* **Action item**:
The expected output is the line with "Where should I" followed by every remaining line of the entries, all repeated exactly.

* **Stored entries**:

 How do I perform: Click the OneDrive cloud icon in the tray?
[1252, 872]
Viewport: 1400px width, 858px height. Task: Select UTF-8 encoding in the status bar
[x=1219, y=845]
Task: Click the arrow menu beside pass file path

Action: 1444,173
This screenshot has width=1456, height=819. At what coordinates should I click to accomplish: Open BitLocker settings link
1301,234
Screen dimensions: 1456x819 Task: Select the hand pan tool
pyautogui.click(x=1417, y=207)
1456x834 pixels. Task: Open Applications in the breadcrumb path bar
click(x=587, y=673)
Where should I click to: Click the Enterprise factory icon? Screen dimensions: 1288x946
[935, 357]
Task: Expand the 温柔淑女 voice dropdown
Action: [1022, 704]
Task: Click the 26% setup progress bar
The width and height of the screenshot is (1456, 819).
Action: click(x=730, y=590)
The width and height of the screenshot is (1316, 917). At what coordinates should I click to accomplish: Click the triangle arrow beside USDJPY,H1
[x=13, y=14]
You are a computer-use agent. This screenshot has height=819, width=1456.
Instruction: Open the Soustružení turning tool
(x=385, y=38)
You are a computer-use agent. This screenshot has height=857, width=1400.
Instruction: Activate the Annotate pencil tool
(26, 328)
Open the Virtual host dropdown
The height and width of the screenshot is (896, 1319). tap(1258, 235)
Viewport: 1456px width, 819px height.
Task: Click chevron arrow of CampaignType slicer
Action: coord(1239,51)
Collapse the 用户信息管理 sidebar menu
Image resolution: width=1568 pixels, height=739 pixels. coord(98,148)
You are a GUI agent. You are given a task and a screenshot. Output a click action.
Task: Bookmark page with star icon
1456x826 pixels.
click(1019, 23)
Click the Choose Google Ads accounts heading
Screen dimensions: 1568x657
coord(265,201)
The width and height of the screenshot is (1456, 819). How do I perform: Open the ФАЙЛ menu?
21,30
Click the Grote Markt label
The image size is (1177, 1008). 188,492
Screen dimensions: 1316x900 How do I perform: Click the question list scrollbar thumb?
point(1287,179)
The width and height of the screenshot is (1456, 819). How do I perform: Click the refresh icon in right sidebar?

* **Answer to this exercise**:
Where should I click to: Click the Enterprise factory icon? Screen dimensions: 1288x946
[935, 357]
Task: Expand the 温柔淑女 voice dropdown
Action: [1022, 704]
Task: Click the 26% setup progress bar
The width and height of the screenshot is (1456, 819).
Action: click(x=730, y=590)
The width and height of the screenshot is (1316, 917). At what coordinates should I click to accomplish: Click the triangle arrow beside USDJPY,H1
[x=13, y=14]
You are a computer-use agent. This screenshot has height=819, width=1456.
Instruction: Open the Soustružení turning tool
(x=385, y=38)
You are a computer-use agent. This screenshot has height=857, width=1400.
Instruction: Activate the Annotate pencil tool
(26, 328)
Open the Virtual host dropdown
The height and width of the screenshot is (896, 1319). tap(1258, 235)
Viewport: 1456px width, 819px height.
Task: Click chevron arrow of CampaignType slicer
Action: coord(1239,51)
Collapse the 用户信息管理 sidebar menu
Image resolution: width=1568 pixels, height=739 pixels. coord(98,148)
You are a GUI agent. You are given a task and a screenshot. Output a click action.
Task: Bookmark page with star icon
1456x826 pixels.
click(1019, 23)
Click the Choose Google Ads accounts heading
Screen dimensions: 1568x657
coord(265,201)
The width and height of the screenshot is (1456, 819). How do I perform: Open the ФАЙЛ menu?
21,30
Click the Grote Markt label
The image size is (1177, 1008). 188,492
Screen dimensions: 1316x900 How do I perform: Click the question list scrollbar thumb?
point(1287,179)
The width and height of the screenshot is (1456, 819). How do I perform: Click the refresh icon in right sidebar?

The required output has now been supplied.